Politicians in San Francisco want to make sure that parties like this, don't get out of hand.
Saturday's death wasn't the first linked to a rave and San Francisco Board of Supervisors president David Chiu would like to beef up control over the parties.
"Who are the individuals who are promoting these parties? Just so that we know, if something were to happen, who is responsible for this," he said.
In May of 2009, police made nearly 80 arrests and seized 900 ecstasy tablets, as well as LSD, cocaine and methamphetamine at a rave in the Cow Palace.
There is a similar event scheduled for the Regency on Van Ness in just two weeks by a promoter who has had parties at the Cow Palace. And eventhough the venue is a fraction of the size, the concerns around safety remain the same.

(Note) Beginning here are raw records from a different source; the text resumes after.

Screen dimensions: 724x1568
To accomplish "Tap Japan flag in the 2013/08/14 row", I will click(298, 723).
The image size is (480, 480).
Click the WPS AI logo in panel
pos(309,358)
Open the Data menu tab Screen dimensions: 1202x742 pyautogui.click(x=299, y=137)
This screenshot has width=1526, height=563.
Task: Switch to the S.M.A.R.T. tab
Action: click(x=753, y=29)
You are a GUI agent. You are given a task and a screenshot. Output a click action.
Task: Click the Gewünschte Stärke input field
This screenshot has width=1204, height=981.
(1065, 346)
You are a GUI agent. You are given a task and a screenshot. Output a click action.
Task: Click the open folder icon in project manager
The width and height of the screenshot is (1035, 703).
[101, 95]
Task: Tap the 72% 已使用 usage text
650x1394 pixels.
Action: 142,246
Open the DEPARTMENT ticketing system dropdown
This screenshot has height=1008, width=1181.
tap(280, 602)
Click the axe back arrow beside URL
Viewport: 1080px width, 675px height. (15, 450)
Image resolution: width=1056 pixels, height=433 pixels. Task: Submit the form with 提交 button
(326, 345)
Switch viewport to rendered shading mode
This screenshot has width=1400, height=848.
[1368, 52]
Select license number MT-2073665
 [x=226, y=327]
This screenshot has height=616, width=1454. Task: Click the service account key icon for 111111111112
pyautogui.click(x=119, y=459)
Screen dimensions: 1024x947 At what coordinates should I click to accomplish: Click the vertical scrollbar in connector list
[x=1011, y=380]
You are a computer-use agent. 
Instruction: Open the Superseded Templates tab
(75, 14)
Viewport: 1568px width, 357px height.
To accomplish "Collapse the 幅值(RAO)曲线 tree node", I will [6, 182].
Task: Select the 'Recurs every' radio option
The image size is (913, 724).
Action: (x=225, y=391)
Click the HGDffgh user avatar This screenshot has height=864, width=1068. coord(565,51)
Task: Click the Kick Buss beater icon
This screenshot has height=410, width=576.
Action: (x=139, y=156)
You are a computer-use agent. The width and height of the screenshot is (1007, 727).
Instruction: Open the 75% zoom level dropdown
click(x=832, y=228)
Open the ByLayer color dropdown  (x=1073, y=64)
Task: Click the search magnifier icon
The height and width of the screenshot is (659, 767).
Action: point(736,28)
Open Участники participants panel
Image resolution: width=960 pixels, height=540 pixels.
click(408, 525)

"When someone is shot, when neighborhoods have their safety threatened, when people die on the floors of a dance club, that is not acceptable," Chiu said.
Rave parties often last through the night and consist of a variety of loud and fast-paced electronic sound. The popularity of raves is that they're cheap to put on and net the promoter tons of cash in return.
Promoters can be local, national or international and Chiu would like to put an end to the anonymity.
The Regency is just one of several venues throughout San Francisco that has parties, and it's not until something goes wrong that we hear anything about it, and when that happens, politicians believe that someone needs to be held accountable.
"To have successful nightlife, you need a lot of cooperation between the venue and the venue owner," San Francisco Supervisor Bevan Dufty said.
On New Year's Eve 2002, one promoter's rave ended with two dead and seven hospitalized. Dufty says that all parties aren't the same, but all require oversight and need to be out in the open.
"The last thing that I'd want to do is take rave music and drive it more underground than it is already and have events in warehouses where cops are only finding out about it and you have many more problems," he said.